### [YOUR TASK]
Your response should be the lines from the one holding "Task: Click the translate" to the last line of the data below, copied exactly and with no additions.

### [INPUT RECORDS]
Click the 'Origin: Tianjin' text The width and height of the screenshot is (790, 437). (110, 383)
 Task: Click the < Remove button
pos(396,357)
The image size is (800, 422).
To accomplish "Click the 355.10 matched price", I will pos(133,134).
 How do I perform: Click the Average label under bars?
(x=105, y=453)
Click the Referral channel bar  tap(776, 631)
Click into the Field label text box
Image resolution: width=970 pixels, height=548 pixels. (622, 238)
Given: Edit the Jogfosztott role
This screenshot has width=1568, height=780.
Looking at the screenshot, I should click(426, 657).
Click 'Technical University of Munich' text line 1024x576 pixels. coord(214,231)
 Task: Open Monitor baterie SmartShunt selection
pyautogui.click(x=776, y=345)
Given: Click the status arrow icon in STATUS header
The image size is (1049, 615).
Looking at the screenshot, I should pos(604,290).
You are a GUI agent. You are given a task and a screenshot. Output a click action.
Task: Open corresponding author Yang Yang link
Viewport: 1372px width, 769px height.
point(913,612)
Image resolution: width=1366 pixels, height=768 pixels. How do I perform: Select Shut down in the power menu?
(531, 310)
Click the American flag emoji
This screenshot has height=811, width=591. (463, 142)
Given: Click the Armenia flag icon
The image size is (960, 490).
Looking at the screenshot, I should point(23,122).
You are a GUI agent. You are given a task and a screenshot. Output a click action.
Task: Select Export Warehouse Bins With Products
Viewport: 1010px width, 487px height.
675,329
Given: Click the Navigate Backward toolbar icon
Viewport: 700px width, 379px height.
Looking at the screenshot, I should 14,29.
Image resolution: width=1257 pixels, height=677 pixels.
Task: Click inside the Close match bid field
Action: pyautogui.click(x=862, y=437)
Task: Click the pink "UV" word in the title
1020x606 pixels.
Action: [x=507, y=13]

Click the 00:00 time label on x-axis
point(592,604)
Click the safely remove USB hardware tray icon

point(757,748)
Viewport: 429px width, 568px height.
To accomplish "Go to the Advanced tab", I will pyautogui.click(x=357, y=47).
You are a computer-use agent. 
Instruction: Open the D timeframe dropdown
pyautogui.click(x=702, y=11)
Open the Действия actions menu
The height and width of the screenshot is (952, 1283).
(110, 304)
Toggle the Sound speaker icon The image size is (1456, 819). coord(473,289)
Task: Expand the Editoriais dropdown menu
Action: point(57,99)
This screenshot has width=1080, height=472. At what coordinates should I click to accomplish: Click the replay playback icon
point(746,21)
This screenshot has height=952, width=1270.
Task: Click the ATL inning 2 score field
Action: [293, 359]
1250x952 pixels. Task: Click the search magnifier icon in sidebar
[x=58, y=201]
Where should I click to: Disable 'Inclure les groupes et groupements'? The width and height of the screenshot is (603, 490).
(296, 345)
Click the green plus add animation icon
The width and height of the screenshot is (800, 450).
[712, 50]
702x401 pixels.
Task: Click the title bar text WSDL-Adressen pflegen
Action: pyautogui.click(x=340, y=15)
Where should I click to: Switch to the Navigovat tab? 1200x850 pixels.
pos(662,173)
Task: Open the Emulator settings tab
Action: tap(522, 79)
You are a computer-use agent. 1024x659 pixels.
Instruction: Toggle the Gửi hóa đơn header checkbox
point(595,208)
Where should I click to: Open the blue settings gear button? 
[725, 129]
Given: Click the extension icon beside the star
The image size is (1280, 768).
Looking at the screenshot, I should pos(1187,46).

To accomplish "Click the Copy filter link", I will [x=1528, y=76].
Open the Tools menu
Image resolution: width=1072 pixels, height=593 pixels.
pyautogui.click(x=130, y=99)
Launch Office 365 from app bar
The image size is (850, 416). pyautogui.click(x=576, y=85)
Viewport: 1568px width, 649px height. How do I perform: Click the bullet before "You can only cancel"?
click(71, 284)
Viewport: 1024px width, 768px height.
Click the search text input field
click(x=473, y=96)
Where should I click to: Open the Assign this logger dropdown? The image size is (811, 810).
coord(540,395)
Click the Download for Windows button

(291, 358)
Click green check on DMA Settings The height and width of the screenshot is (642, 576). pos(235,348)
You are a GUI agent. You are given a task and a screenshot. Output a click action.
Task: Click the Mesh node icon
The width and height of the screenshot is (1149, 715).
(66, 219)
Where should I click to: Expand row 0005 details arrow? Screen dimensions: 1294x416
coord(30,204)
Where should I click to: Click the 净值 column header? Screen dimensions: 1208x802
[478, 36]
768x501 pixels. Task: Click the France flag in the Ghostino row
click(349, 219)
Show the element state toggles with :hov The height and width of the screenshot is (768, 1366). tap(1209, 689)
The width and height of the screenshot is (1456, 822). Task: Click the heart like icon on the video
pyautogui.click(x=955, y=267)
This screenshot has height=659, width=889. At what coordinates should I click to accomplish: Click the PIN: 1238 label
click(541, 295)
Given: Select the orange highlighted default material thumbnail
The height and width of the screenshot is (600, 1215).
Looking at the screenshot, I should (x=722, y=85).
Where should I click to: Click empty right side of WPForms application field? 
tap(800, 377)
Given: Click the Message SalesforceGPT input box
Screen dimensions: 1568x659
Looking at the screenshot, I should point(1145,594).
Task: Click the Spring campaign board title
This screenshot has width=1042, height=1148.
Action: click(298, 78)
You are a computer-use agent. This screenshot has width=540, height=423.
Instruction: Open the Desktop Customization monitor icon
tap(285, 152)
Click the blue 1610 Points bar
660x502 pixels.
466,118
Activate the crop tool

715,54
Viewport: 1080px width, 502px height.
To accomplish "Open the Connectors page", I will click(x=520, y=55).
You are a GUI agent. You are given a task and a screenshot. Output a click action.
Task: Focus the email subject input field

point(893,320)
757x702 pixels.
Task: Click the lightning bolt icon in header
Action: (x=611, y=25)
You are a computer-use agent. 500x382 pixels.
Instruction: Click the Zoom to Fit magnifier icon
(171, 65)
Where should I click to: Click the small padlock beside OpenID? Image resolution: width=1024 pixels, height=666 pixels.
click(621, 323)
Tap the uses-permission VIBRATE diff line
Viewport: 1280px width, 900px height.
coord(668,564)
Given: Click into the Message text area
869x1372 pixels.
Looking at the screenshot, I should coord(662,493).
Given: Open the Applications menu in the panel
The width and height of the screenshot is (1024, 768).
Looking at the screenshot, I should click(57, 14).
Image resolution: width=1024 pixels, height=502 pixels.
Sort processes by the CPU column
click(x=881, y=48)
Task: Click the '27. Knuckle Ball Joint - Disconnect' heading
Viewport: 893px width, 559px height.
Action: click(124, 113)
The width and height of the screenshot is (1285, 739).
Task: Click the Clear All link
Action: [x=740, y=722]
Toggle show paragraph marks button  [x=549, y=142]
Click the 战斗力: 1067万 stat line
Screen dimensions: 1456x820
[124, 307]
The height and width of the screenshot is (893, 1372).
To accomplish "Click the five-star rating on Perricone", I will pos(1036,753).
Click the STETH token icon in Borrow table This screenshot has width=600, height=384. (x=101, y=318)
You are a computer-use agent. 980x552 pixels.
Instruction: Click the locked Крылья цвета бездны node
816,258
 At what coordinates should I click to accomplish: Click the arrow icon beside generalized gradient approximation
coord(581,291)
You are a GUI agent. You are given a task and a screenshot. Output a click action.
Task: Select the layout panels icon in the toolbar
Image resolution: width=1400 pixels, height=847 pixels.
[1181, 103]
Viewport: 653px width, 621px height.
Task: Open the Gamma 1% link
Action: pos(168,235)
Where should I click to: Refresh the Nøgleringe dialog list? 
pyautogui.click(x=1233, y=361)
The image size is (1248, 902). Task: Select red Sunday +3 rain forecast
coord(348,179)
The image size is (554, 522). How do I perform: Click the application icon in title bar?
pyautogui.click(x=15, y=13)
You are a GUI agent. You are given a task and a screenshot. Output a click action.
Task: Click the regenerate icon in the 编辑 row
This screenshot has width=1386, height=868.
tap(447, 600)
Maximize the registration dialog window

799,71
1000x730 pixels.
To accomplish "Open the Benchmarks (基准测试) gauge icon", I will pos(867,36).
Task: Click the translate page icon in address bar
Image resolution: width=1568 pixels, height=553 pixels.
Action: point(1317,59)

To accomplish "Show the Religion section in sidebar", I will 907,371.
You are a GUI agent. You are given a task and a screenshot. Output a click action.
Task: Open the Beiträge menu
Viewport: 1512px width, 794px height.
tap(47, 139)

### [YOUR RESPONSE]
Task: Click the translate page icon in address bar
Image resolution: width=1568 pixels, height=553 pixels.
Action: point(1317,59)

To accomplish "Show the Religion section in sidebar", I will 907,371.
You are a GUI agent. You are given a task and a screenshot. Output a click action.
Task: Open the Beiträge menu
Viewport: 1512px width, 794px height.
tap(47, 139)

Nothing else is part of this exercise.